We posted about this almost two weeks ago, but the Bee now has a story on the topic that is worth reading
Fresno ranked greenest in Valley
Published online on Saturday, Jul. 04, 2009
By Mark Grossi / The Fresno Bee
Out of 100 Central Valley cities, Fresno has the greenest ideas for growth over the next three decades, says a groundbreaking study by the University of California at Davis.
But Fresno still may not be able to protect land, water and air from explosive growth, says lead author Mark Lubell. He doubts other cities will have much luck either. Green policies still could be pushed aside for pollution-causing sprawl that earns more money for city treasuries.
"The status quo is very difficult to derail," said Lubell, an associate professor of environmental science and policy at UC Davis. "Cities need money. A sprawl-oriented growth pattern raises income from sales tax and development fees."
His suggestion: Consider revising Proposition 13, the property tax limit passed more than 30 years ago.

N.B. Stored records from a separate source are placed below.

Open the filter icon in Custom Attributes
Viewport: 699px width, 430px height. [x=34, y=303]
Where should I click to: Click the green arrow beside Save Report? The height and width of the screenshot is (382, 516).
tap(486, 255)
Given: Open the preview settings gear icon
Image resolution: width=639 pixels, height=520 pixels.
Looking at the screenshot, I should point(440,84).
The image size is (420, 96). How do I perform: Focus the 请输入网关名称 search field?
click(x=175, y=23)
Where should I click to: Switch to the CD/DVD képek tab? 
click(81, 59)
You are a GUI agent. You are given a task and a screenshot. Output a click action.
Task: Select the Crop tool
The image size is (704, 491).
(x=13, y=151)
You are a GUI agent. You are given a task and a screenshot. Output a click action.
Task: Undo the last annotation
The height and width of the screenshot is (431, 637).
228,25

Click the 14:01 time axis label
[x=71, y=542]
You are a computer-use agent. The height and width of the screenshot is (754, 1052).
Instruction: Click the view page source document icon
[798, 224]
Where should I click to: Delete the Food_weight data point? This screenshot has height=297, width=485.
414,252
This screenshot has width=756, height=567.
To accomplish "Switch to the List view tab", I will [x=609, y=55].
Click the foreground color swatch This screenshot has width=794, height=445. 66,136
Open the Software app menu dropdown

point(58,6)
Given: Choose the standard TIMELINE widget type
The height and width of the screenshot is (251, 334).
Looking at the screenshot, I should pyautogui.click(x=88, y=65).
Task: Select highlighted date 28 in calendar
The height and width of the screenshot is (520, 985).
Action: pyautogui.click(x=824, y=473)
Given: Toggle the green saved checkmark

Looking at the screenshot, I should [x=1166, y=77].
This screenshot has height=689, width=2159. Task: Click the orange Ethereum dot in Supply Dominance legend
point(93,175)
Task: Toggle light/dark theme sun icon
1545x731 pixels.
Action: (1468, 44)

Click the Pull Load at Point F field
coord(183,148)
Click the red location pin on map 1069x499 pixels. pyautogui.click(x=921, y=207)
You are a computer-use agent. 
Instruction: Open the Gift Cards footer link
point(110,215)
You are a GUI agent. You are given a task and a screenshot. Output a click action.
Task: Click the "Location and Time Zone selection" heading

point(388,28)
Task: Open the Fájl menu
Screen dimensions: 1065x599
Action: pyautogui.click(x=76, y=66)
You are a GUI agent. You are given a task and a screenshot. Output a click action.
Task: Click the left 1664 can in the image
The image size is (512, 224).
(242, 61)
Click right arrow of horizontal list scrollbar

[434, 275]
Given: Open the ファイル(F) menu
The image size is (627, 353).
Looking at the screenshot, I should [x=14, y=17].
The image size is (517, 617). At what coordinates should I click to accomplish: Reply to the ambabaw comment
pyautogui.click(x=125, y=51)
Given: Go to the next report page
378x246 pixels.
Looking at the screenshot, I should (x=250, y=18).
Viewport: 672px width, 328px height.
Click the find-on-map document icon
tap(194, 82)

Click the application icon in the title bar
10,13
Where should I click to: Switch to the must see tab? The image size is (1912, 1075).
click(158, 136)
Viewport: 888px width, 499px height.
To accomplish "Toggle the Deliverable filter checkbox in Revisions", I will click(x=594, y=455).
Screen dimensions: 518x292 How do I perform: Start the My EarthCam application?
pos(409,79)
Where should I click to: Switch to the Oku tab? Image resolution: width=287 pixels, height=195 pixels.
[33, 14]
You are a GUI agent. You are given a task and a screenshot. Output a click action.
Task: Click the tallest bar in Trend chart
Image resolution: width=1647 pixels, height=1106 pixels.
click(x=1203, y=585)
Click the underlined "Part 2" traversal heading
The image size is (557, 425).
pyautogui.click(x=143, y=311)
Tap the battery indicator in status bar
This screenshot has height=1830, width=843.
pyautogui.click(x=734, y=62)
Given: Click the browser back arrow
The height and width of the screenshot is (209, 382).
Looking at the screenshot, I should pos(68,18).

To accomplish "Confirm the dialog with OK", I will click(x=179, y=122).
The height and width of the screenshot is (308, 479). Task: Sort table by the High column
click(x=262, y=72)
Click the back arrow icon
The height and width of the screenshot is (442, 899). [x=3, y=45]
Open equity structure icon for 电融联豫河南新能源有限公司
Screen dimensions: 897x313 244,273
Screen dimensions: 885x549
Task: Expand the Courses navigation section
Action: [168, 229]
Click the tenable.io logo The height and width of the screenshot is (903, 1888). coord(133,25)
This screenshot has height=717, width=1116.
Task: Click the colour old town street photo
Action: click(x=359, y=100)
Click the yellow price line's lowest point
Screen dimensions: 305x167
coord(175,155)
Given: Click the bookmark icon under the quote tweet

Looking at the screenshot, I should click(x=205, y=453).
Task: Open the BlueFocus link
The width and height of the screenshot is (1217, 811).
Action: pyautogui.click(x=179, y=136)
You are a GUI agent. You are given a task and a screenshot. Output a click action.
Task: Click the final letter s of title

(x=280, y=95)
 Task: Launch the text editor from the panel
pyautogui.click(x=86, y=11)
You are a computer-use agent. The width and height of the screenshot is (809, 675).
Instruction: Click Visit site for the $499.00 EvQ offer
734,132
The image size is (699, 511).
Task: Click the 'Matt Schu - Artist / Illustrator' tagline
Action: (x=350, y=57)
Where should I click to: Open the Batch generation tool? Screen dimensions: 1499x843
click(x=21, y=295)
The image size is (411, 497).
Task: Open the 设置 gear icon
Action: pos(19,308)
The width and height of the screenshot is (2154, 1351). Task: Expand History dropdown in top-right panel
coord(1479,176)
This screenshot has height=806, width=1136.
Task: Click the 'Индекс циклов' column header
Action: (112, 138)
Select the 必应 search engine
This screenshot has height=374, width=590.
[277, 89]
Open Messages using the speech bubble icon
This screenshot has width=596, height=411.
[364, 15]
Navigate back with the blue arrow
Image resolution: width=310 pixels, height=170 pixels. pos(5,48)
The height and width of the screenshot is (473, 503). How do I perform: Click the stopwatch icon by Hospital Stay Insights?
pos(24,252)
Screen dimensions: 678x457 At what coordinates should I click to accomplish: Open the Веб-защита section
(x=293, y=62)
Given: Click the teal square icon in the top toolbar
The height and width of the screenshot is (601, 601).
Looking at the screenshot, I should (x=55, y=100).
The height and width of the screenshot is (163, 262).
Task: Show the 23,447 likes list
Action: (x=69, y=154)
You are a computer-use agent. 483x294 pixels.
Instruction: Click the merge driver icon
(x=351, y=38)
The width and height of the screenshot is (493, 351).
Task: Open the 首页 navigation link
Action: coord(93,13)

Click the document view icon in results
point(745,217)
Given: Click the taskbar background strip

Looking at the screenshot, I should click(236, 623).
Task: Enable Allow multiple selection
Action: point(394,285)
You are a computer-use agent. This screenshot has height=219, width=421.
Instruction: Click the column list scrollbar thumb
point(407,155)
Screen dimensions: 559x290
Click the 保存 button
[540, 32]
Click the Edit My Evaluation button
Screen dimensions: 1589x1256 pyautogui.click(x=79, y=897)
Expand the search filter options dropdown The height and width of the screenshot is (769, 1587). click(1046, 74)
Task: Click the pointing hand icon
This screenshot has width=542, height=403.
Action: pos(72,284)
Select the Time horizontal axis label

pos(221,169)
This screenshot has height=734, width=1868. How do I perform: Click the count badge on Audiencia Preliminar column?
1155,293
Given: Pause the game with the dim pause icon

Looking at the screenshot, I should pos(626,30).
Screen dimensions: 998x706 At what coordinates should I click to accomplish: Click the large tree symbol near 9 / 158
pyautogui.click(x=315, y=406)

He said one way cities compensated for the loss of income was by allowing more development at the edge of town, where businesses found cheap property and a growing base of customers.
The longer commutes created by sprawl generated more air pollution and greenhouse gases in one of the nation's dirtiest air basins.
These issues soon will become more important, Lubell said. The Central Valley -- which includes the San Joaquin and Sacramento valleys -- is forecast to expand from 7 million to 12 million residents by 2040, making it one of the fastest-growing places in America. For the last 18 months, Lubell and a team of researchers looked at Central Valley cities to see whether they are preparing for sustainable growth. In the study, sustainable growth refers to such factors as air quality, ground-water recharge, high-density residential land use and renewable energy sources, such as solar.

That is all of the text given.